Pythonic way to get the union of dictionaries

Question

Is there a better/pythonic way to do the following:

I have a function that merges dictionaries:

def merge_dicts(a, *dict_args):
    for dictionary in dict_args:
        for k, v in dictionary.items():
            if k not in a:
                a[k] = v

    return a

Here is a sample run:

a = {'A': 1, 'B': 2}
b = {'B': 3, 'C': 4}
c = merge_dicts(a, b) # {'A': 1, 'B': 2, 'C': 4}

I am using python2.7.

Answer 1

You can use update.

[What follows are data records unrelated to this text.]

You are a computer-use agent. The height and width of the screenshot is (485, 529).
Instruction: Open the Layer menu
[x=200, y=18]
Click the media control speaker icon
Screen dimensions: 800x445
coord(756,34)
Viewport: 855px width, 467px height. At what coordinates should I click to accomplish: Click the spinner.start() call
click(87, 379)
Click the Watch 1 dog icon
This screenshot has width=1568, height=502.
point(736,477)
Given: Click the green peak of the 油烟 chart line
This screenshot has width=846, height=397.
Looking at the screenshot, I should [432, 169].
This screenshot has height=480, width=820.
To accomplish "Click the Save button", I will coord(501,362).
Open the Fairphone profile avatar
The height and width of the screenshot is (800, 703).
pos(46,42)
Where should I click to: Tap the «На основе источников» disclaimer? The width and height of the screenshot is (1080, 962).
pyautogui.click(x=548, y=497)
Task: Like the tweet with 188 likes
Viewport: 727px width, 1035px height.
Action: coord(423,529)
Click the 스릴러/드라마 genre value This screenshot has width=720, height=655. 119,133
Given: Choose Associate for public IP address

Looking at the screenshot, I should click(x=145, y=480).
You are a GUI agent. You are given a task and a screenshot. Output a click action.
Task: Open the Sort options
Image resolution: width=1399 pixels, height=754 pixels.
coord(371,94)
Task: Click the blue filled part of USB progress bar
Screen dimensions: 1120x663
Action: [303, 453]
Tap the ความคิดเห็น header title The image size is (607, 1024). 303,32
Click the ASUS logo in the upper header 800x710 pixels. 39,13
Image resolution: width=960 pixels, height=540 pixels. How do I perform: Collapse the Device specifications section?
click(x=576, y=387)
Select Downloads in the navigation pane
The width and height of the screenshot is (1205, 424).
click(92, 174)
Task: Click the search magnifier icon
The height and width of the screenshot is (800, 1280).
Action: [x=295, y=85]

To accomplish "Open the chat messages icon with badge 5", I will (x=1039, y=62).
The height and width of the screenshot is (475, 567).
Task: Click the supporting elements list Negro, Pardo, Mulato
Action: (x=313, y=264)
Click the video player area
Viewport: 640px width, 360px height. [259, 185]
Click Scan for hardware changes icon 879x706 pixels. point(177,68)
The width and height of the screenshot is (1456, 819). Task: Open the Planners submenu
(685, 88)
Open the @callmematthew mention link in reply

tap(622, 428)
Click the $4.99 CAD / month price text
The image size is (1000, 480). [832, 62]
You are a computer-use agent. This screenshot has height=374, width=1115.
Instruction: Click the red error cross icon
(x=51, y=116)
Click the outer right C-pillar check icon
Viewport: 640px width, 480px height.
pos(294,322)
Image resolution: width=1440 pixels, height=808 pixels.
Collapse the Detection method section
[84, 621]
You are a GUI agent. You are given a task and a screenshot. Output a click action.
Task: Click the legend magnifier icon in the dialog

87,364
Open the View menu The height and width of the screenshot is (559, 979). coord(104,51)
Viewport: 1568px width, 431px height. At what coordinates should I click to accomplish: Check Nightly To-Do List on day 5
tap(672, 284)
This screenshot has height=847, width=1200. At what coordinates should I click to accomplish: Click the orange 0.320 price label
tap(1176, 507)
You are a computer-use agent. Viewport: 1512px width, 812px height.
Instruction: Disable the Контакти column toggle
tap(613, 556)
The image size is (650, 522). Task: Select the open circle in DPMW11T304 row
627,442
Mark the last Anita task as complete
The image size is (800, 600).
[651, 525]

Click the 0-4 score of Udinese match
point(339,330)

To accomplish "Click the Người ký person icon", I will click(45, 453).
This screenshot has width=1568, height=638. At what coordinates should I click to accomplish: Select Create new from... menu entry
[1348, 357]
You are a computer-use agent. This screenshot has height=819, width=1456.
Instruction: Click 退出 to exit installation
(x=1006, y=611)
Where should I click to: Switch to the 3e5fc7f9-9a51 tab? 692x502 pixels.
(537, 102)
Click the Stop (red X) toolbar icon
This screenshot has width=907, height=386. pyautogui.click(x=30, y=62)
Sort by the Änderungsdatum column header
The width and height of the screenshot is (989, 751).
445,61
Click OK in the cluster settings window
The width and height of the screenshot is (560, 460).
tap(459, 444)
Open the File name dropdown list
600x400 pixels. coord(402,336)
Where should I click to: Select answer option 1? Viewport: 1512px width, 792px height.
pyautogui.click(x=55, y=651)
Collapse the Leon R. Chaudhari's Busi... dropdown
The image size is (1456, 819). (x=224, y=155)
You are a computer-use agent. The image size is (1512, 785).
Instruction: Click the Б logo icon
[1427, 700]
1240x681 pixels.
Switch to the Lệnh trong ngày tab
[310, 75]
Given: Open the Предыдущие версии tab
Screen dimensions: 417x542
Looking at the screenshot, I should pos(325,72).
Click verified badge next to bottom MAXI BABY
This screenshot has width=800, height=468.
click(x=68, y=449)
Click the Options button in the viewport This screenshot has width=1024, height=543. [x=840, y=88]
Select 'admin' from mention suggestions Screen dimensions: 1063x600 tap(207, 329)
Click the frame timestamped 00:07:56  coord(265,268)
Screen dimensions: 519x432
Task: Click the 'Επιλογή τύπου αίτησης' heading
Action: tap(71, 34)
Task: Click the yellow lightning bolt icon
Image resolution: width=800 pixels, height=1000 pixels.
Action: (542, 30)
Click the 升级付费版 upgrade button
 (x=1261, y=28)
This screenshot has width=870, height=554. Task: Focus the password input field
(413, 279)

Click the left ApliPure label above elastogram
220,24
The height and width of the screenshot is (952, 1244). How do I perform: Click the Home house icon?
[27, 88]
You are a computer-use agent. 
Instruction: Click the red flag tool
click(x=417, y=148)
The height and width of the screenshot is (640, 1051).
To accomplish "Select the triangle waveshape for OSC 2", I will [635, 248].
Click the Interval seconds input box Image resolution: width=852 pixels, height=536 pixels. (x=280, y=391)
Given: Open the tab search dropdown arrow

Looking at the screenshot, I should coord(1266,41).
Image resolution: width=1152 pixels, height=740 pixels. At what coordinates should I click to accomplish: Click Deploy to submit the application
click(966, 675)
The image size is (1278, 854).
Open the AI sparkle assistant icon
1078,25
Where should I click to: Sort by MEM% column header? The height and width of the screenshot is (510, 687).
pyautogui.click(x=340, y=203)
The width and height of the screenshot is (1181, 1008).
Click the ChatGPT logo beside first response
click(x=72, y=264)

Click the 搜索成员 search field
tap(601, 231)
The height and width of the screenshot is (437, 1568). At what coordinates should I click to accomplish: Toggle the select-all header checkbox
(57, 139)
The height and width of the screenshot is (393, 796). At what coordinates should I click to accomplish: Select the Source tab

Since the earlier dicts have priority you have to update in reverse order, and update with a last:

def merge_dicts(a, *dict_args):
    d = {}
    for dictionary in reversed(dict_args):
        d.update(dictionary)
    d.update(a)
    return d

Or as a one-liner, using itertools.chain:

from itertools import chain

def merge_dicts(a, *dict_args):
    # chain (key, value) items in order of increasing priority
    return dict(chain.from_iterable(d.iteritems() for d in dict_args[::-1]+(a,)))

> merge_dicts(a, b)
{'A': 1, 'C': 4, 'B': 2}

If I may add, why not remove a from the function signature altogether:

def merge_dicts(*dict_args):
    return dict(chain.from_iterable(d.iteritems() for d in dict_args[::-1]))
# If you provide 0 or 1 dict,
# this will return an empty dict or the single dict (a copy thereof) itself

Answer 2

You don't need to check the existence of keys in dictionaries, since you want to preserve the first key you can use a dict comprehension by looping through the list of dictionaries backward:

{k: v for d in list_of_dict[::-1] for k, v in d.items()}

Python will replace the existence keys with new ones, each time it encounter a duplicate one, and since you are looping through the list backward, it will comes up with the first keys in your aggregated dictionary.

Based on your example:

>>> {k: v for d in l[::-1] for k, v in d.items()}
{'A': 1, 'C': 4, 'B': 2}